*Task directions*. Could you print exactly the lines from the one that contains "Instruction: Sort the" to the end of the data, both ends included, and nothing else? Skip the pictures.
*** Opening of Records supplied ***
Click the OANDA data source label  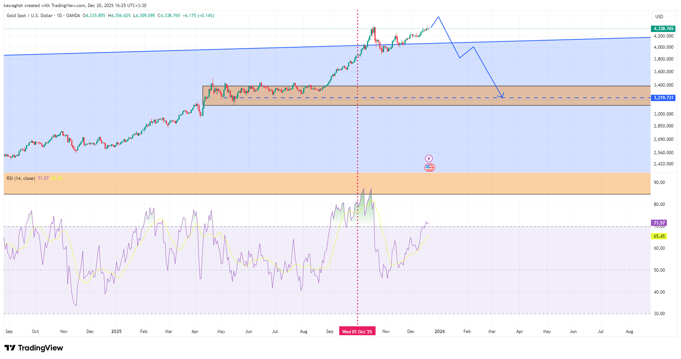click(73, 16)
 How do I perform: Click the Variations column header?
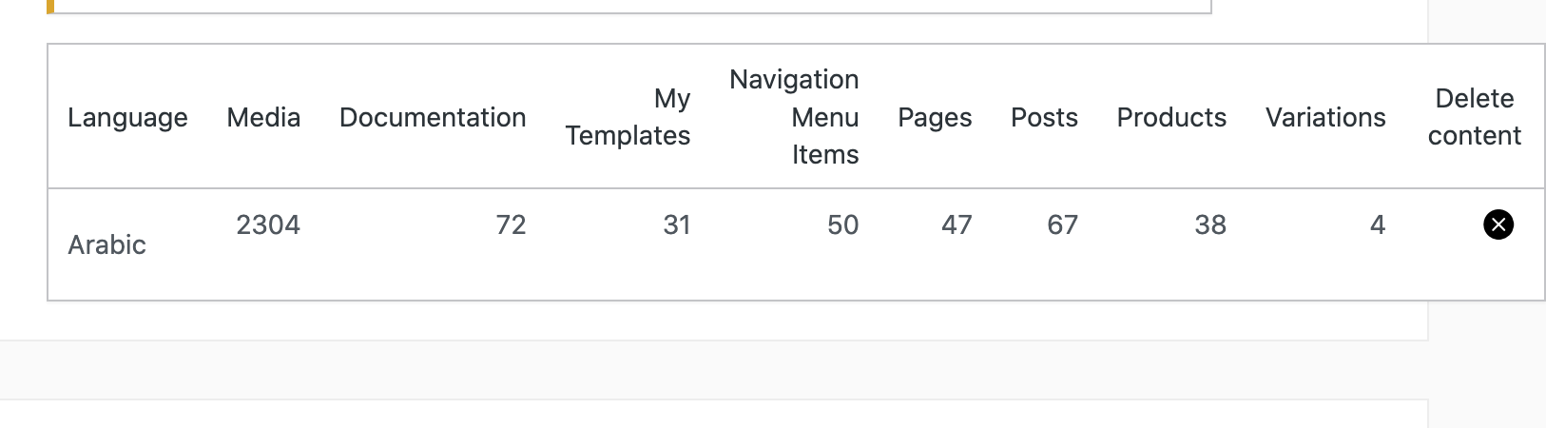[x=1325, y=117]
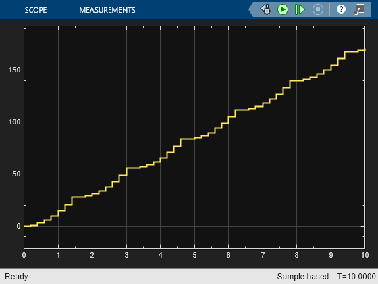Click the green Run simulation button

pyautogui.click(x=283, y=9)
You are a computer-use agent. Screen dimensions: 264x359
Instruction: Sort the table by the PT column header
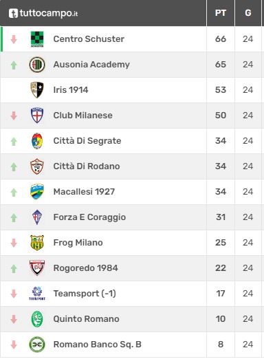click(221, 13)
*** Close of Records supplied ***
*Output for this task*.
Instruction: Sort the table by the PT column header
click(221, 13)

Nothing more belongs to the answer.